Task objective: Given the records below, transcribe each of them exactly.

Saved data entries:

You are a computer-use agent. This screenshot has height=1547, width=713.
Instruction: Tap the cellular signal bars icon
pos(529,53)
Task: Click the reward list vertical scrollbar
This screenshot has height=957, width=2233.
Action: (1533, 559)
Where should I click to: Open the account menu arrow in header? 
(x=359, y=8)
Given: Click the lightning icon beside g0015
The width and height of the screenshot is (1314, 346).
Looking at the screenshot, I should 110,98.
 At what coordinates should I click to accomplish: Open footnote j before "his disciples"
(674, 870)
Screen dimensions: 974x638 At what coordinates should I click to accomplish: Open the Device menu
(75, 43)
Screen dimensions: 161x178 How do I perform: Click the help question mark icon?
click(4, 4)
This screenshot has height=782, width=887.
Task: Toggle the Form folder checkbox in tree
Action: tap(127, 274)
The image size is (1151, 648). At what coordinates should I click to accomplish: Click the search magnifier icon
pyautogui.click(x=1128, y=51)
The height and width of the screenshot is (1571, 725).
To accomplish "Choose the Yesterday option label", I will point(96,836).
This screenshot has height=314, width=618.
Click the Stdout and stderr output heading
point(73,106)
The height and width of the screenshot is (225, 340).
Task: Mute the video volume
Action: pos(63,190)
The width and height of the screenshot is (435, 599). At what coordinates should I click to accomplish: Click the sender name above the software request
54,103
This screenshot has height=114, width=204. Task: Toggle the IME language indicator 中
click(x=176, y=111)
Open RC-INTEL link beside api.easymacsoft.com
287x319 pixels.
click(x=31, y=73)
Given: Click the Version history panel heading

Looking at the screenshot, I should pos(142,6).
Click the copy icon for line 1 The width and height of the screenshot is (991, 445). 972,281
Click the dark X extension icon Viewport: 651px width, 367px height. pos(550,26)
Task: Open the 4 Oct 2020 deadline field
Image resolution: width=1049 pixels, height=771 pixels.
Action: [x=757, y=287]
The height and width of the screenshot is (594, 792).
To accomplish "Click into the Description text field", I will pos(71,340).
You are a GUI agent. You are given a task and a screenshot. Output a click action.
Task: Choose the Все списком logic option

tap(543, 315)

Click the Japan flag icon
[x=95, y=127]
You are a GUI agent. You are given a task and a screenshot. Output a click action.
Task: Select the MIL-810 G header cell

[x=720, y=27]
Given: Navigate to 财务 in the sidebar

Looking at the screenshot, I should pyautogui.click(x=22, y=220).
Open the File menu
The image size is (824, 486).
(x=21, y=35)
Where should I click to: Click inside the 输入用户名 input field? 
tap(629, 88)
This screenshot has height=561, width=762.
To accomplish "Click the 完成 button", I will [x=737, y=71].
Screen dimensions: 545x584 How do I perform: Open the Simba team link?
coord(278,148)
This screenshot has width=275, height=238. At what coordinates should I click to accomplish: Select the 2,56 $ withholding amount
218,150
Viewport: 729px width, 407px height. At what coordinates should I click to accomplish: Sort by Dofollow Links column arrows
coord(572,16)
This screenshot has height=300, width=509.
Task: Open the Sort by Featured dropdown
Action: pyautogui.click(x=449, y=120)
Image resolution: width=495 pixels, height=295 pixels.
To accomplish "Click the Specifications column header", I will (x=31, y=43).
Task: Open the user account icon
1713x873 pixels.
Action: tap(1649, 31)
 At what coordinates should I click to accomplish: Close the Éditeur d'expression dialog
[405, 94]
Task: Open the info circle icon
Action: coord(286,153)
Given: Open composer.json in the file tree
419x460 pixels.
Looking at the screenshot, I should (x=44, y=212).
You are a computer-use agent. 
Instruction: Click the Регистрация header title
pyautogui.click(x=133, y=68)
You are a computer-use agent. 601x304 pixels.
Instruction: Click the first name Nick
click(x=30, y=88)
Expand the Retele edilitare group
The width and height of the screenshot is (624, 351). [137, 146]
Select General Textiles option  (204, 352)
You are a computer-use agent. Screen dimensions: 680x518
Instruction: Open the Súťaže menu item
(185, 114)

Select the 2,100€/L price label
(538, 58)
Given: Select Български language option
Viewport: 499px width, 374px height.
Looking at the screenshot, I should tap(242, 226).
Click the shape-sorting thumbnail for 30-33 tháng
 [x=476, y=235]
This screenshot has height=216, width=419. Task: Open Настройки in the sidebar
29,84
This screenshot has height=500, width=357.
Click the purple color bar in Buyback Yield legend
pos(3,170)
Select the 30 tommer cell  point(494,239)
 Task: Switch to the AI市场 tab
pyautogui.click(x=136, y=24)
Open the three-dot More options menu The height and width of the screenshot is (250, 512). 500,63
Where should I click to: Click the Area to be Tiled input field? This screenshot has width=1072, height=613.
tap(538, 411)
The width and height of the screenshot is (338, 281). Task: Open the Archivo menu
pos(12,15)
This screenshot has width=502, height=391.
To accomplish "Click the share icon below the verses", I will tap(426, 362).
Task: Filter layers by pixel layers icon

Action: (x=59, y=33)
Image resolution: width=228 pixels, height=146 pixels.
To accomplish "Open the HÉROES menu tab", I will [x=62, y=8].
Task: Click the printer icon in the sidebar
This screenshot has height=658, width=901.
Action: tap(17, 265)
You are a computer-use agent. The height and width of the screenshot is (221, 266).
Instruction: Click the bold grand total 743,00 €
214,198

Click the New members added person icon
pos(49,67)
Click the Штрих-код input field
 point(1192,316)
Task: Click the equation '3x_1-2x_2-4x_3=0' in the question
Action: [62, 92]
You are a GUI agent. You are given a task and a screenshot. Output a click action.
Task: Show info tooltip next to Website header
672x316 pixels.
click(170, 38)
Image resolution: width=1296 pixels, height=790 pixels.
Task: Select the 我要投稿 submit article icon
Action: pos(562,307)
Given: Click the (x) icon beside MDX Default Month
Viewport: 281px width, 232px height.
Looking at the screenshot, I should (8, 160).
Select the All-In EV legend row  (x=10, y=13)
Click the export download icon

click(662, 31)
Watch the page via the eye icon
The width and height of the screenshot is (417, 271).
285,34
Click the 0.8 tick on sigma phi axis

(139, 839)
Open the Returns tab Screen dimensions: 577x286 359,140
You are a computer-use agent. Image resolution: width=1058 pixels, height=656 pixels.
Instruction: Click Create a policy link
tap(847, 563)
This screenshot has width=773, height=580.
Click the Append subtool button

Solution to this problem:
You are a computer-use agent. This screenshot has height=1547, width=713.
Instruction: Tap the cellular signal bars icon
pos(529,53)
Task: Click the reward list vertical scrollbar
This screenshot has height=957, width=2233.
Action: (1533, 559)
Where should I click to: Open the account menu arrow in header? 
(x=359, y=8)
Given: Click the lightning icon beside g0015
The width and height of the screenshot is (1314, 346).
Looking at the screenshot, I should 110,98.
 At what coordinates should I click to accomplish: Open footnote j before "his disciples"
(674, 870)
Screen dimensions: 974x638 At what coordinates should I click to accomplish: Open the Device menu
(75, 43)
Screen dimensions: 161x178 How do I perform: Click the help question mark icon?
click(4, 4)
This screenshot has height=782, width=887.
Task: Toggle the Form folder checkbox in tree
Action: tap(127, 274)
The image size is (1151, 648). At what coordinates should I click to accomplish: Click the search magnifier icon
pyautogui.click(x=1128, y=51)
The height and width of the screenshot is (1571, 725).
To accomplish "Choose the Yesterday option label", I will point(96,836).
This screenshot has height=314, width=618.
Click the Stdout and stderr output heading
point(73,106)
The height and width of the screenshot is (225, 340).
Task: Mute the video volume
Action: pos(63,190)
The width and height of the screenshot is (435, 599). At what coordinates should I click to accomplish: Click the sender name above the software request
54,103
This screenshot has height=114, width=204. Task: Toggle the IME language indicator 中
click(x=176, y=111)
Open RC-INTEL link beside api.easymacsoft.com
287x319 pixels.
click(x=31, y=73)
Given: Click the Version history panel heading

Looking at the screenshot, I should pos(142,6).
Click the copy icon for line 1 The width and height of the screenshot is (991, 445). 972,281
Click the dark X extension icon Viewport: 651px width, 367px height. pos(550,26)
Task: Open the 4 Oct 2020 deadline field
Image resolution: width=1049 pixels, height=771 pixels.
Action: [x=757, y=287]
The height and width of the screenshot is (594, 792).
To accomplish "Click into the Description text field", I will pos(71,340).
You are a GUI agent. You are given a task and a screenshot. Output a click action.
Task: Choose the Все списком logic option

tap(543, 315)

Click the Japan flag icon
[x=95, y=127]
You are a GUI agent. You are given a task and a screenshot. Output a click action.
Task: Select the MIL-810 G header cell

[x=720, y=27]
Given: Navigate to 财务 in the sidebar

Looking at the screenshot, I should pyautogui.click(x=22, y=220).
Open the File menu
The image size is (824, 486).
(x=21, y=35)
Where should I click to: Click inside the 输入用户名 input field? 
tap(629, 88)
This screenshot has height=561, width=762.
To accomplish "Click the 完成 button", I will [x=737, y=71].
Screen dimensions: 545x584 How do I perform: Open the Simba team link?
coord(278,148)
This screenshot has width=275, height=238. At what coordinates should I click to accomplish: Select the 2,56 $ withholding amount
218,150
Viewport: 729px width, 407px height. At what coordinates should I click to accomplish: Sort by Dofollow Links column arrows
coord(572,16)
This screenshot has height=300, width=509.
Task: Open the Sort by Featured dropdown
Action: pyautogui.click(x=449, y=120)
Image resolution: width=495 pixels, height=295 pixels.
To accomplish "Click the Specifications column header", I will (x=31, y=43).
Task: Open the user account icon
1713x873 pixels.
Action: tap(1649, 31)
 At what coordinates should I click to accomplish: Close the Éditeur d'expression dialog
[405, 94]
Task: Open the info circle icon
Action: coord(286,153)
Given: Open composer.json in the file tree
419x460 pixels.
Looking at the screenshot, I should (x=44, y=212).
You are a computer-use agent. 
Instruction: Click the Регистрация header title
pyautogui.click(x=133, y=68)
You are a computer-use agent. 601x304 pixels.
Instruction: Click the first name Nick
click(x=30, y=88)
Expand the Retele edilitare group
The width and height of the screenshot is (624, 351). [137, 146]
Select General Textiles option  (204, 352)
You are a computer-use agent. Screen dimensions: 680x518
Instruction: Open the Súťaže menu item
(185, 114)

Select the 2,100€/L price label
(538, 58)
Given: Select Български language option
Viewport: 499px width, 374px height.
Looking at the screenshot, I should tap(242, 226).
Click the shape-sorting thumbnail for 30-33 tháng
 [x=476, y=235]
This screenshot has height=216, width=419. Task: Open Настройки in the sidebar
29,84
This screenshot has height=500, width=357.
Click the purple color bar in Buyback Yield legend
pos(3,170)
Select the 30 tommer cell  point(494,239)
 Task: Switch to the AI市场 tab
pyautogui.click(x=136, y=24)
Open the three-dot More options menu The height and width of the screenshot is (250, 512). 500,63
Where should I click to: Click the Area to be Tiled input field? This screenshot has width=1072, height=613.
tap(538, 411)
The width and height of the screenshot is (338, 281). Task: Open the Archivo menu
pos(12,15)
This screenshot has width=502, height=391.
To accomplish "Click the share icon below the verses", I will tap(426, 362).
Task: Filter layers by pixel layers icon

Action: (x=59, y=33)
Image resolution: width=228 pixels, height=146 pixels.
To accomplish "Open the HÉROES menu tab", I will [x=62, y=8].
Task: Click the printer icon in the sidebar
This screenshot has height=658, width=901.
Action: tap(17, 265)
You are a computer-use agent. The height and width of the screenshot is (221, 266).
Instruction: Click the bold grand total 743,00 €
214,198

Click the New members added person icon
pos(49,67)
Click the Штрих-код input field
 point(1192,316)
Task: Click the equation '3x_1-2x_2-4x_3=0' in the question
Action: [62, 92]
You are a GUI agent. You are given a task and a screenshot. Output a click action.
Task: Show info tooltip next to Website header
672x316 pixels.
click(170, 38)
Image resolution: width=1296 pixels, height=790 pixels.
Task: Select the 我要投稿 submit article icon
Action: pos(562,307)
Given: Click the (x) icon beside MDX Default Month
Viewport: 281px width, 232px height.
Looking at the screenshot, I should (8, 160).
Select the All-In EV legend row  (x=10, y=13)
Click the export download icon

click(662, 31)
Watch the page via the eye icon
The width and height of the screenshot is (417, 271).
285,34
Click the 0.8 tick on sigma phi axis

(139, 839)
Open the Returns tab Screen dimensions: 577x286 359,140
You are a computer-use agent. Image resolution: width=1058 pixels, height=656 pixels.
Instruction: Click Create a policy link
tap(847, 563)
This screenshot has width=773, height=580.
Click the Append subtool button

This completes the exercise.